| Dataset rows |

****************************************

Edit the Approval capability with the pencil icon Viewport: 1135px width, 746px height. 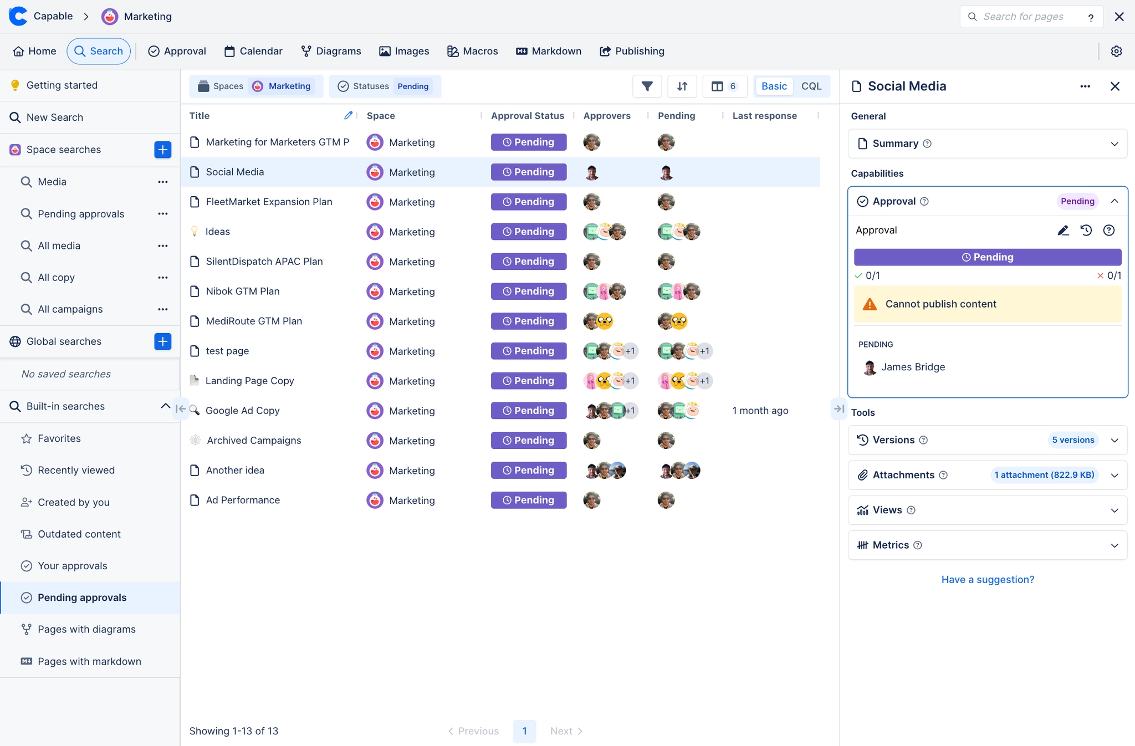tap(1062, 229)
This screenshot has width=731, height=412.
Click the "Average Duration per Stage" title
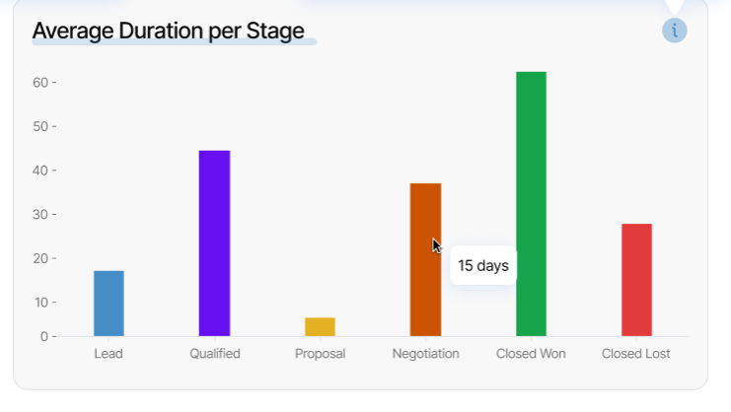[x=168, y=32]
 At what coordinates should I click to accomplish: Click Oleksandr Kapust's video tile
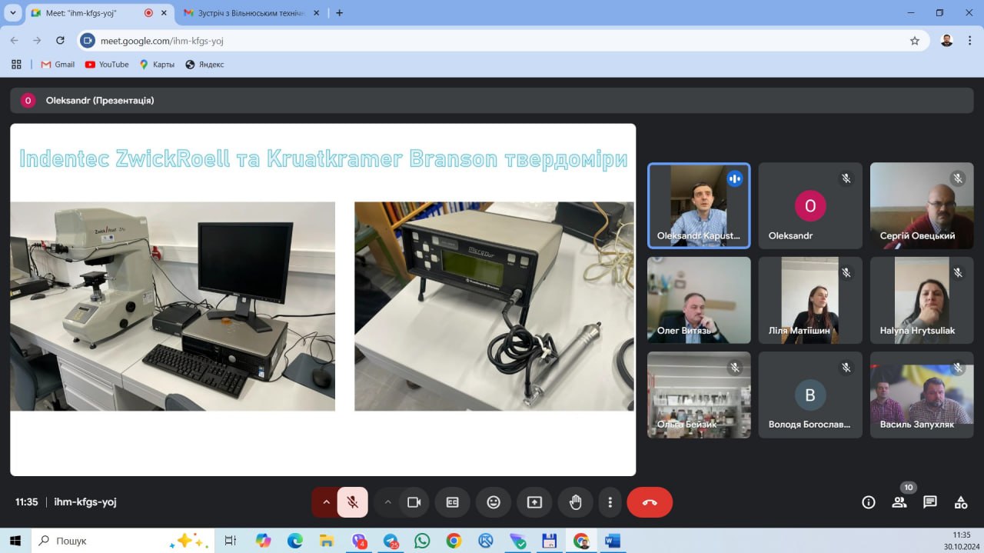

****************************************

| Problem to solve |
Rewrite the data from the line containing "This screenshot has width=731, height=412." through the end of the data, changing "title" to "heading" and keeping everything else the same. Leave the pictures out.

| The solution |
This screenshot has width=731, height=412.
Click the "Average Duration per Stage" heading
[x=168, y=32]
 At what coordinates should I click to accomplish: Click Oleksandr Kapust's video tile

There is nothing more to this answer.